I am also experiencing this precise crash on a page I developed. One thing it has in common with the test case above is the use of jQuery 1.4.2. The original report I received from a user was for FF 3.6.10 under Windows 7. There, the select list would simply fail to drop down. I am able to reproduce the actual crash under Mac OS X 10.5.8; sometimes it crashes, sometimes the select list drops down briefly and then disappears. At this point, I'd really like some suggestions about what I might be able to do as a workaround. Turning off jQuery does solve it, but that's not an option that would fly with the bosses :-).
For what it's worth, I was able to avoid the crash by changing the CSS of one of the containing DIVs to "display: inline-block", where it had been "inline". This doesn't seem to apply to the SBGI site. I tried changing a few things, and couldn't find anything analogous to prevent the crash. So the fact that I was able to prevent it this way in my site may be a coincidence.
Any progress on this?
Bug 625843 has close to 100% effective STR for this "crash".
Many (most?) of this bug's "crashes" don't bring up Breakpad, and so aren't included in the statistics at http://crash-stats.mozilla.com. So what I said in comment #30 about this not being a topcrasher is misleading -- we actually have no way of knowing whether or not its a topcrasher. So I'm going to try to find time next week for this bug, and see whether or not it has an easy fix/workaround. If it does, this bug should probably block the FF4 final release.
> So what I said in comment #30 about this not being a topcrasher is > misleading -- we actually have no way of knowing whether or not its a > topcrasher. It was comment #12.

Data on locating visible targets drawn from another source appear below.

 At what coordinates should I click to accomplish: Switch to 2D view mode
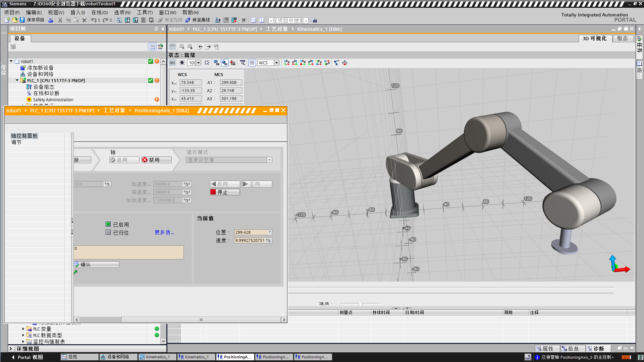(216, 63)
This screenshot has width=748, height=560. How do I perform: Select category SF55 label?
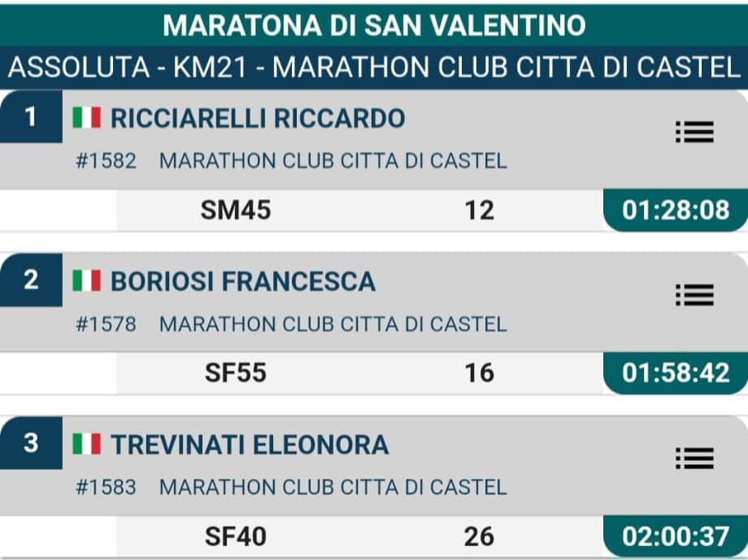point(236,373)
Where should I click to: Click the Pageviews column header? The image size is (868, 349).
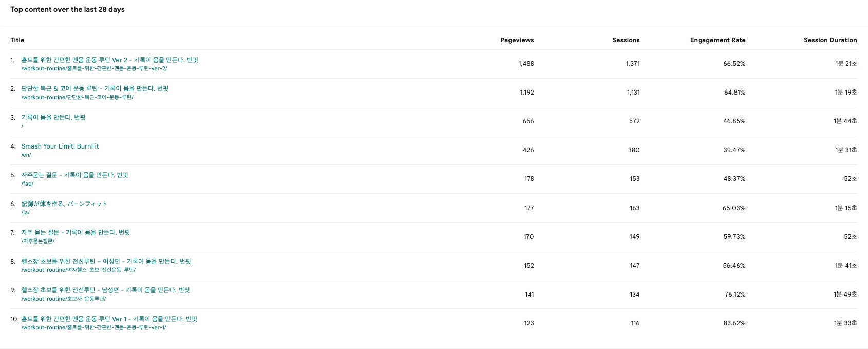tap(517, 40)
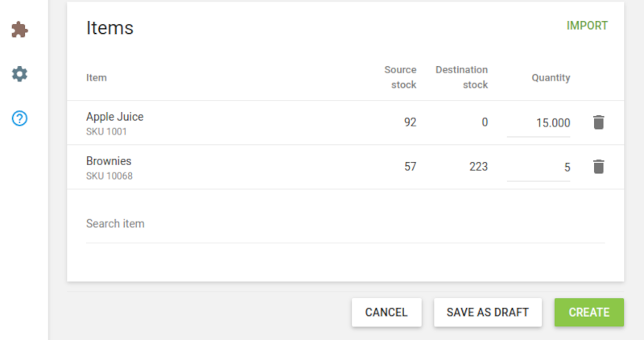Click Brownies destination stock value 223
This screenshot has width=644, height=340.
click(x=477, y=167)
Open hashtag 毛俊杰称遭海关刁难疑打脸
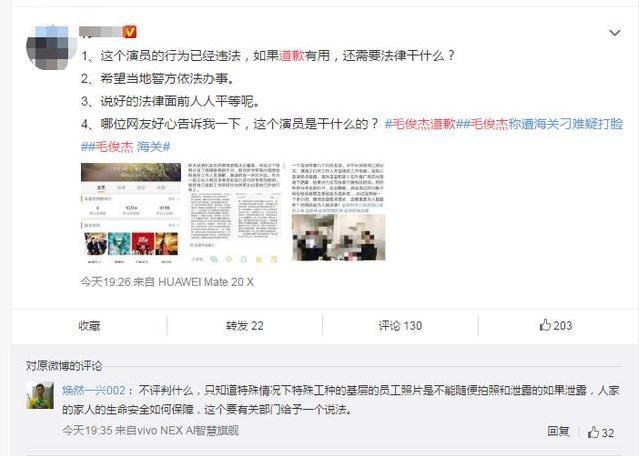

This bug is our fault (not Apple's): On the trunk it's a regression caused by the combination of the patch for bug 517804 (http://hg.mozilla.org/mozilla-central/rev/3cdaf0a84414) and part of the patch for bug 498340 (http://hg.mozilla.org/mozilla-central/rev/ea520d552f8c). The problem is that the NS_WILL_PAINT event sent from [ChildView viewWillDraw] can cause our ChildView object's NSWindow to be closed: [NSView viewWillDraw] is called on an NSView object that the OS has set up for drawing (including already having successfully called [NSView canDraw] on it). So no matter what we do in [ChildView viewWillDraw], the OS *will* try to draw it (or at least its NSWindow) after this method has returned. But if we close our NSWindow in [ChildView viewWillDraw], every NSView in it will become undrawable. Then [NSView lockFocus] will throw an exception when (subsequently) it calls [NSView lockFocusIfCanDraw] on one of our NSWindow's NSViews and this call fails (returns FALSE). There are two possible solutions to this problem: 1) Stop cross-platform code from deleting our widget (our ChildView object's mGeckoChild) while handling the NS_WILL_PAINT event, which in turn stops our ChildView's NSWindow from being closed. 2) Hook an undocumented NSView method (_displayRectIgnoringOpacity:isVisibleRect:rectIsVisibleRectForView:) to stop the OS from trying to draw an NSView that (since the last, successful, call to canDraw) no longer has an NSWindow, or whose NSWindow has since been closed. Clearly #1 is preferable. But if (for some reason) #1 is difficult (or difficult to do quickly), we can safely fall back to option #2. I'll post patches for both these options in later comments. The regression range for this bug on the trunk is: firefox-2009-11-15-03-mozilla-central firefox-2009-11-16-04-mozilla-central The patch for bug 517804 landed (on the trunk) on 2009-11-14 at 01:41:34 PST. The relevant part of the patch for bug 498340 landed at 2009-11-15 at 14:59:38 PST. I used 'hg bisect' to confirm that this part of the patch for bug 498340 is what triggers this bug. The regression range for this bug on the 1.9.2 branch is: firefox-2009-11-18-03-mozilla-1.9.2 firefox-2009-11-19-03-mozilla-1.9.2 The patch for bug 517804 landed on the 1.9.2 branch on 2009-11-18 at 05:17:19 PST. This bug doesn't happen on the earlier branches (see bug 625843 comment #6).
Blocks: 517804, 498340
Here's a stack trace of our ChildView's NSWindow being closed while sending an NS_WILL_DRAW event to Gecko from [ChildView viewWillDraw]. I made it using my debug patch, which I can post if people would like to see it. I admit that this stack trace puzzles me -- it seems to be missing a few "levels". But it does clearly show the ChildView's PopupWindow being closed (and its widget and parent widget being deleted).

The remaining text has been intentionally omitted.